Grab your smart phone or tablet. How many apps are on the home screen? How many do you use on a regular basis? If there are apps that you no longer use or like, it’s time to give them the boot. Keeping them on your device eats up space, may slow down your device, and stop your phone from being backed up. In my case, I had too many pictures (along with some apps I didn’t use anymore) stored on my iPhone and iCloud declined to run the backup. After reducing them, the backups resumed.

Immediate actions:

  • Starting with your home screens, remove your unused apps.
  • After purging, take a few minutes to arrange the apps in a way that makes sense to you.
  • iPhone and Android users (with Apps Organizer) can group similar apps together in one folder (music, finance, games, productivity, etc).

Organize your contacts

Digital contacts, like business cards, can linger around long after they’re useful. This is another area that duplicates can creep in, so look through your contacts list to remove them.

Immediate actions:

  • Delete duplicates and update contacts with current information.
  • When possible, separate your personal and business contacts.
  • Keep your address book organized with programs like Google Goggles or Evernote Hello.

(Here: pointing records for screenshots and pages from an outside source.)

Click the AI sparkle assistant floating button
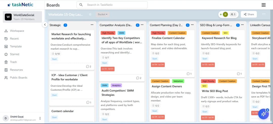 click(x=263, y=114)
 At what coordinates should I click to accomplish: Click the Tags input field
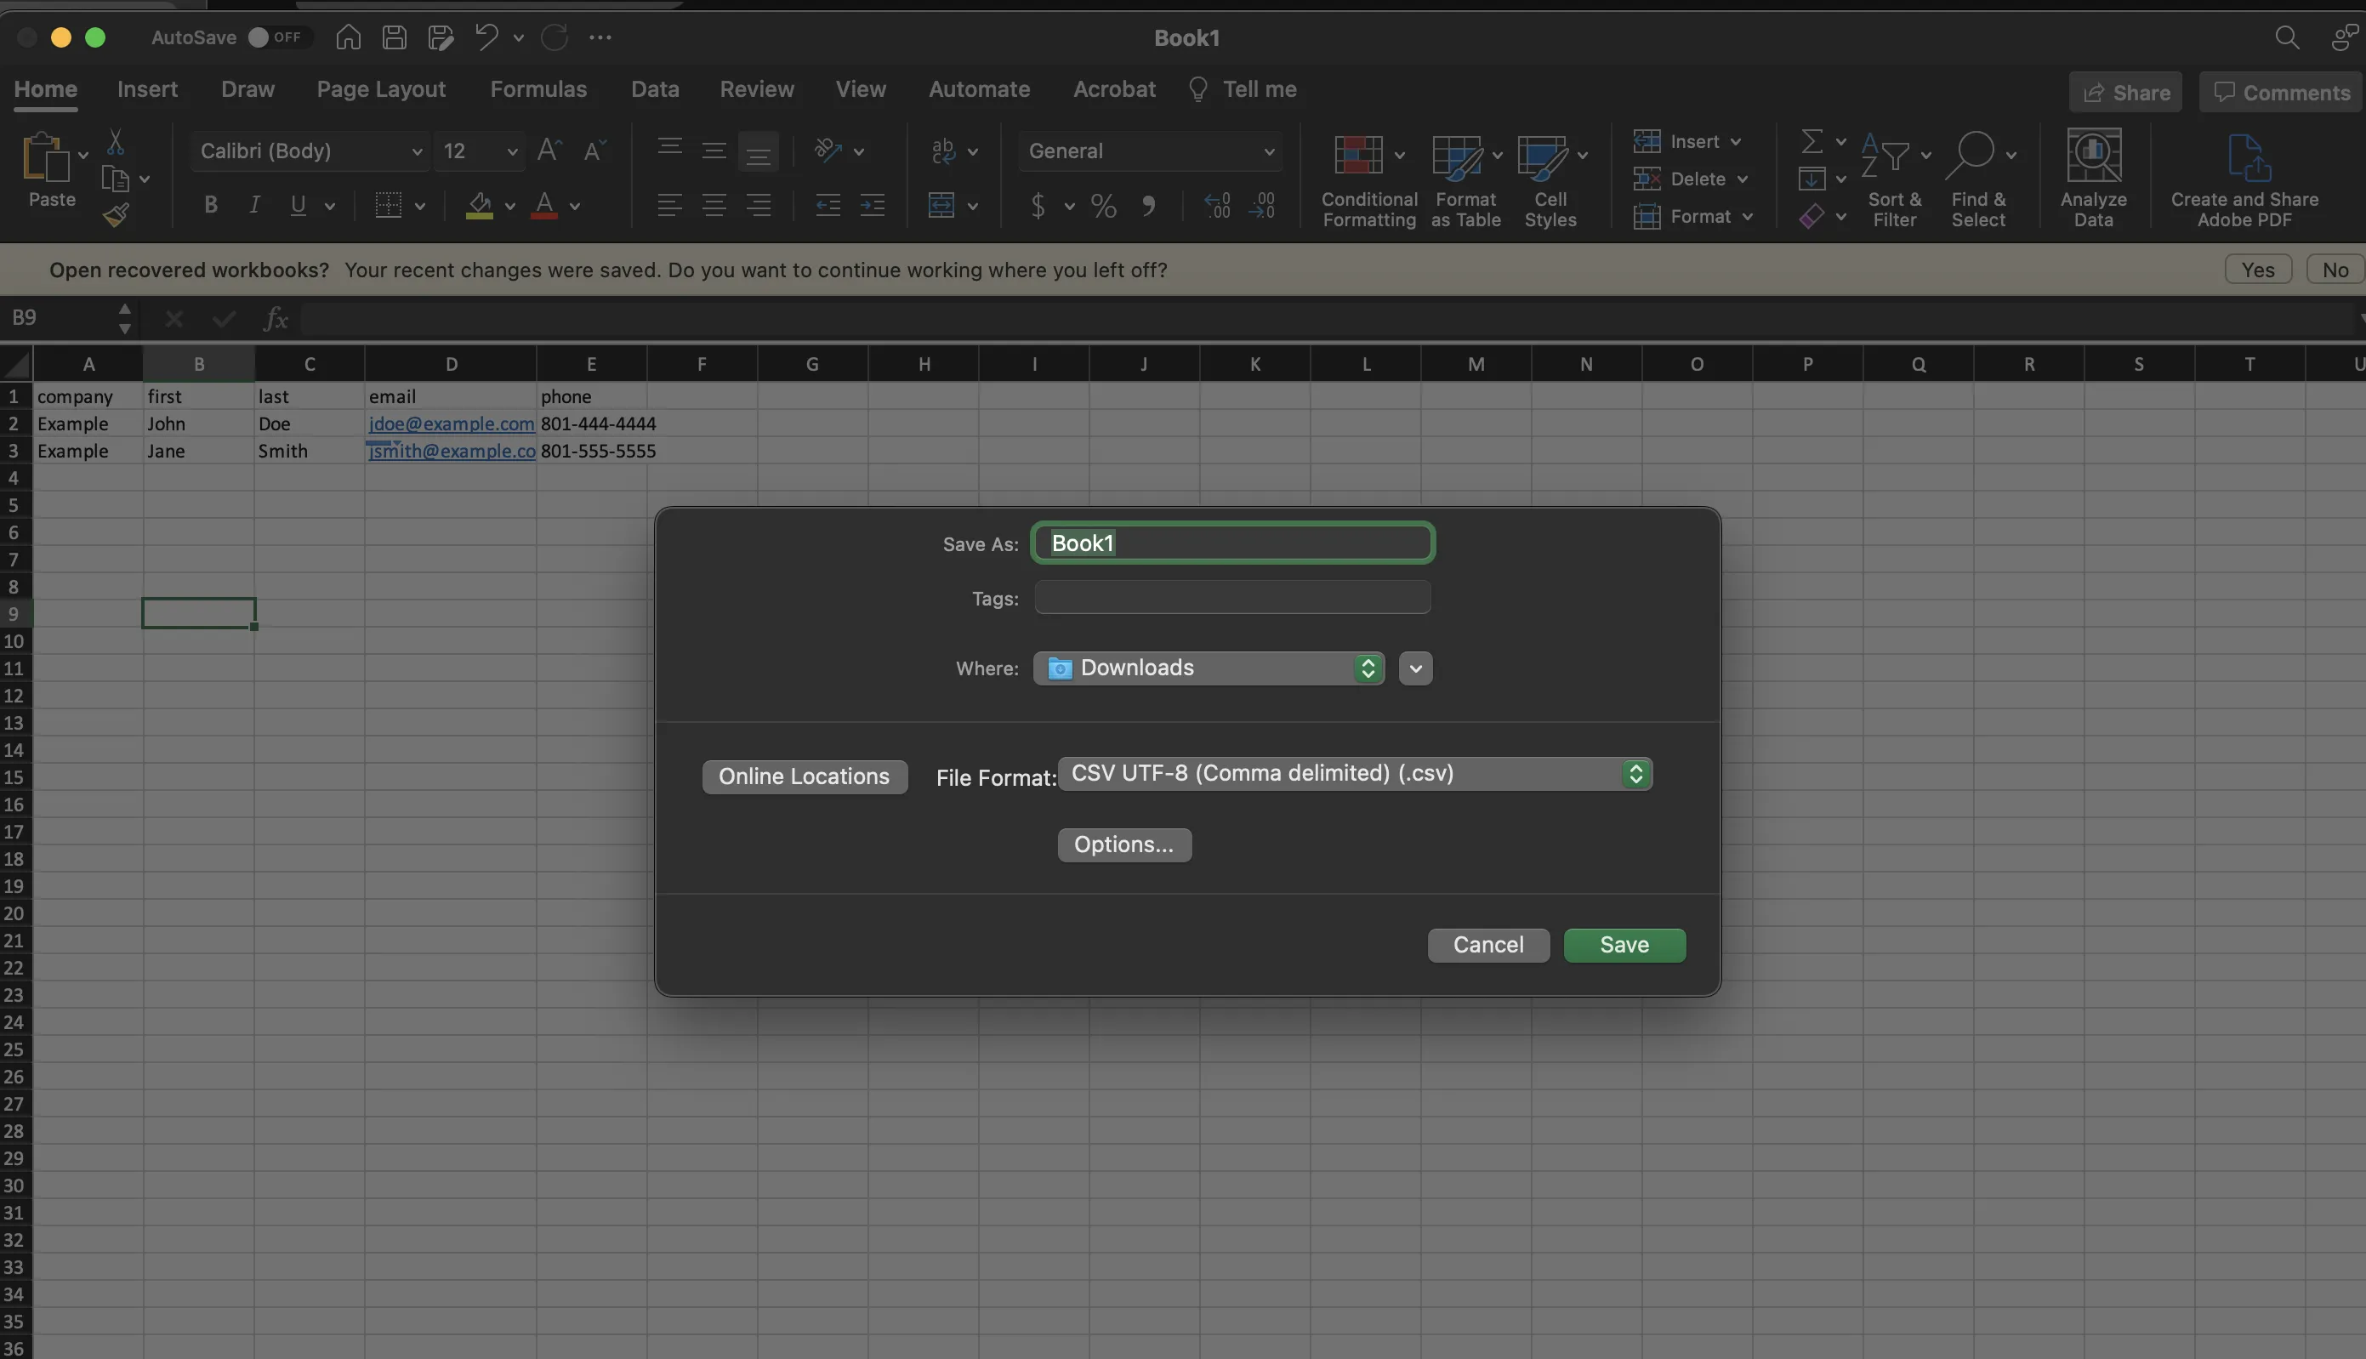click(x=1231, y=597)
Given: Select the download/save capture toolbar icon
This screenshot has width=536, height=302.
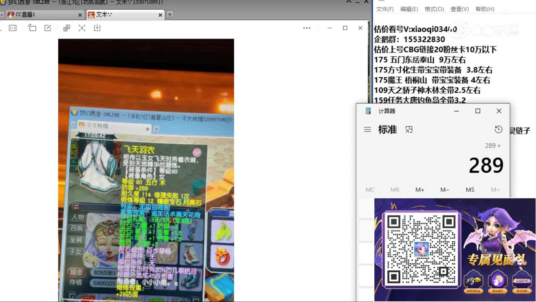Looking at the screenshot, I should (97, 28).
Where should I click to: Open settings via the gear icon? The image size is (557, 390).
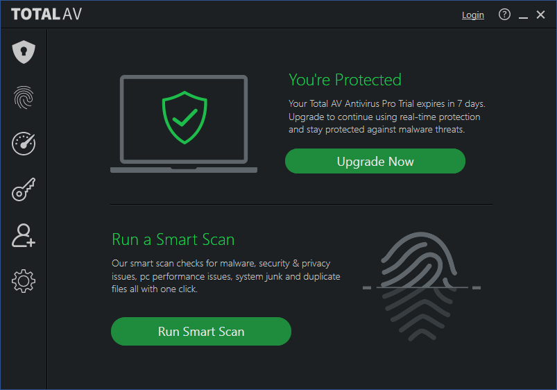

Cleaning up the clutter on all your devices may take a bit of time up front, but once you begin the process, maintenance will be easier. You’ll also immediately notice how much easier it is to locate specific information and you’ll have more room for the programs and files you need.

5 Comments for “Clean up your digital clutter”

  1. posted by Dusty @ Wine Logic on

    Organizing my gmail into folders and keeping my inbox constantly clear has literally added about 30 minutes more work I get done every day. Now if only I could stop checking facebook…

  2. posted by infmom on

    Oh yes. My very first hard drive had 32 megabytes of space. That’s not a typo. I learned right from the get-go never to use my hard drive for dead storage. Even today when I’ve got a terabyte in the computer and two more on the desk, I still regularly remove everything that I’m not using on a regular basis. I either delete it for good or I move it to DVD storage just in case I might want to see it again. (So far I can count on one hand the number of times that has happened, so this past summer I went through my whole data-DVD collection and saved maybe 1/10 of what was on them before I ran them through the shredder.)

  3. posted by Mags on

    Very timely, thanks. I’ve just be asked to start things moving in decluttering and streamlining a shared drive at work with a team of 16 people and files, some we may need going back to 2000. Any ideas?

  4. posted by klutzgrrl on

    I’ll one-up you on the 32 meg, infmom – mine had a 2kb ROM and a cassette tape drive.

    Some good tips here. For Linux there’s a program called FSLint – Filesystem Lint for dealing with dupes.

    Mags: my sympathy. Good luck with that one. Perhaps put everything in an archive folder, then move them into your new file structure as they are used. Consistent, logical filenames are important – make sure everybody is on board going forward. I find sorting by things like date, file type, last modified can be useful. I’m tempted to suggest some kind of bulk file handling, but that can be risky. Depends on what sort of documents you’re using too. If images are linked rather than embedded in publications, it can be timeconsuming to fix.

  5. posted by Carolyne on

    Dvds are not reliable long-term – you may be better off with a second external hard-drive (or perhaps even a usb flash drive if it’s a v.small amount of data) and/or cloud storage for your backups.